■ **Your objective**: The stretch from the line with "This screenshot has width=384, height=626." through the line with "Task: Click the Hinzufügen input field" in the records below: write it out exactly, and nothing else.

=== Section Start ===

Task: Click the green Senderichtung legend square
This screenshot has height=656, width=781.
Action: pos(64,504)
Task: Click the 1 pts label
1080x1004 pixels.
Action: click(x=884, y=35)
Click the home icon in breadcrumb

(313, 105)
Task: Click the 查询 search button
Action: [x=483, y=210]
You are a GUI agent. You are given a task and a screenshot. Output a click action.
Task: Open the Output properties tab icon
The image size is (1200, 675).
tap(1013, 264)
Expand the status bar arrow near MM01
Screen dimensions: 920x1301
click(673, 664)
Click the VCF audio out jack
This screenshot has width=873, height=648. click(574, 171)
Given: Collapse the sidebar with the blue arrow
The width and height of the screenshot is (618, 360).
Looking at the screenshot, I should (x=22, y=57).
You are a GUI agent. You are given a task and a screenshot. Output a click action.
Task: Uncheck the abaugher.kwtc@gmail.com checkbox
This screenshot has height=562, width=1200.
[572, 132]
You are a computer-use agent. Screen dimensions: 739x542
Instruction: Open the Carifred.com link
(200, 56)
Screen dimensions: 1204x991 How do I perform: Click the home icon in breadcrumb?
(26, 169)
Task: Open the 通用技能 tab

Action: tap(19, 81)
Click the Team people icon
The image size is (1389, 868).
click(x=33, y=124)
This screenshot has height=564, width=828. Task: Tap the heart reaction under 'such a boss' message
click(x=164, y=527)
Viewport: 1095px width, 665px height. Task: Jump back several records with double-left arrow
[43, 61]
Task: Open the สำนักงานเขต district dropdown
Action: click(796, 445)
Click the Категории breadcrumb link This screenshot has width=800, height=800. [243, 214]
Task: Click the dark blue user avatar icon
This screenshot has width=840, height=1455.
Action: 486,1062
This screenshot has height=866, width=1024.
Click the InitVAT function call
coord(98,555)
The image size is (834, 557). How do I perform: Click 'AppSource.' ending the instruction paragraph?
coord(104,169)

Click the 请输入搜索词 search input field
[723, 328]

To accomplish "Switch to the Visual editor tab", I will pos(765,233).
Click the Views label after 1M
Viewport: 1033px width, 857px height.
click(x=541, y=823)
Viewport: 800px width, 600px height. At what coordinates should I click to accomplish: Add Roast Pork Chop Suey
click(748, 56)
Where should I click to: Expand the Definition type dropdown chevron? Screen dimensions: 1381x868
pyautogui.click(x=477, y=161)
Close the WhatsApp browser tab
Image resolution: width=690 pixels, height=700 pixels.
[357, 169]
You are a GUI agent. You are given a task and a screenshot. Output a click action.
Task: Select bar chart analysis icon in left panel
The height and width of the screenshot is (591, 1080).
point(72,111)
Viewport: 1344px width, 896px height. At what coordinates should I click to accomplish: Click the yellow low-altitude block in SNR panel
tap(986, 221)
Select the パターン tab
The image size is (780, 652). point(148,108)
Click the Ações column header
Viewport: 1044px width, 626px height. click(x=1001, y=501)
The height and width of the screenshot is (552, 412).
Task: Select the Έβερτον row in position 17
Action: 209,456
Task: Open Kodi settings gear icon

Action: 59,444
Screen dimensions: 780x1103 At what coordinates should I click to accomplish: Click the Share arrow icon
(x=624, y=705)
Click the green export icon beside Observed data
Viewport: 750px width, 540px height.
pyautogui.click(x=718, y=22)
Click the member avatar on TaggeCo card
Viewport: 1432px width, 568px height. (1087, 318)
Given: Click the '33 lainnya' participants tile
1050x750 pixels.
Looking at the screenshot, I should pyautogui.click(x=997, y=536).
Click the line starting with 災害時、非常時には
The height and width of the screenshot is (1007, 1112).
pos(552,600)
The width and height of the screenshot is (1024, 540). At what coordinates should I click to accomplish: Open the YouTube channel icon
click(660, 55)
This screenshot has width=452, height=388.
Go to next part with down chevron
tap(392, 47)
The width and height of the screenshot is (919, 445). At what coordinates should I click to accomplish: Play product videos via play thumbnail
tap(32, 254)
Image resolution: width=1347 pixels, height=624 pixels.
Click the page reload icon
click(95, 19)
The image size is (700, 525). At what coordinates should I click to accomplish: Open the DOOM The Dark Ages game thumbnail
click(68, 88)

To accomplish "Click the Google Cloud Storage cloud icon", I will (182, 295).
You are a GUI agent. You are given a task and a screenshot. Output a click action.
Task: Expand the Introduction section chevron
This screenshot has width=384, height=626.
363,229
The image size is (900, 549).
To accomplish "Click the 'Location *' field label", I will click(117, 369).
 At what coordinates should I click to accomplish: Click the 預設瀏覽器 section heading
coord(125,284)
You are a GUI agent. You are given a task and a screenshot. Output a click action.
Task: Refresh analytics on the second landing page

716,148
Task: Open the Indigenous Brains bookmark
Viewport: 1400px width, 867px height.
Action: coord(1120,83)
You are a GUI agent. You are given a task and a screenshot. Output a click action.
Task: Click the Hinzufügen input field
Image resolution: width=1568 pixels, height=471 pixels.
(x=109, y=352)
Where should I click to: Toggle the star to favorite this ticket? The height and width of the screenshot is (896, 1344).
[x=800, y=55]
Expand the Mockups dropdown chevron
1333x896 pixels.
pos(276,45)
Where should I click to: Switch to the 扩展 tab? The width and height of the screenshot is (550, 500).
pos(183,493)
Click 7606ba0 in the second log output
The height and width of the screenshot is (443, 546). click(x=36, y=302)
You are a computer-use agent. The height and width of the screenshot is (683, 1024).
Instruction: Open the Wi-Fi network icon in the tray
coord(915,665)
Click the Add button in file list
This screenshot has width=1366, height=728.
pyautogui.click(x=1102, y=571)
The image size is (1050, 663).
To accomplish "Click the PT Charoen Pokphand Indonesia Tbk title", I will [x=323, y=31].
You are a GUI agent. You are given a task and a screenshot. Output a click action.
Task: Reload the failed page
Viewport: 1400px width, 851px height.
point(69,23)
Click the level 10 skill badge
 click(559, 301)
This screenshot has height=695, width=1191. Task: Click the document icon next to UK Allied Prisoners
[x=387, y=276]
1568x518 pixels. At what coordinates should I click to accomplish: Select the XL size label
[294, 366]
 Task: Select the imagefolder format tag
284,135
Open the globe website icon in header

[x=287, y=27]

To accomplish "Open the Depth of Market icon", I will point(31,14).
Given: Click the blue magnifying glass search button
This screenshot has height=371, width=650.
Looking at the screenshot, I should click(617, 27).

=== Section End ===

■ **Problem solution**:
This screenshot has width=384, height=626.
363,229
The image size is (900, 549).
To accomplish "Click the 'Location *' field label", I will click(117, 369).
 At what coordinates should I click to accomplish: Click the 預設瀏覽器 section heading
coord(125,284)
You are a GUI agent. You are given a task and a screenshot. Output a click action.
Task: Refresh analytics on the second landing page

716,148
Task: Open the Indigenous Brains bookmark
Viewport: 1400px width, 867px height.
Action: coord(1120,83)
You are a GUI agent. You are given a task and a screenshot. Output a click action.
Task: Click the Hinzufügen input field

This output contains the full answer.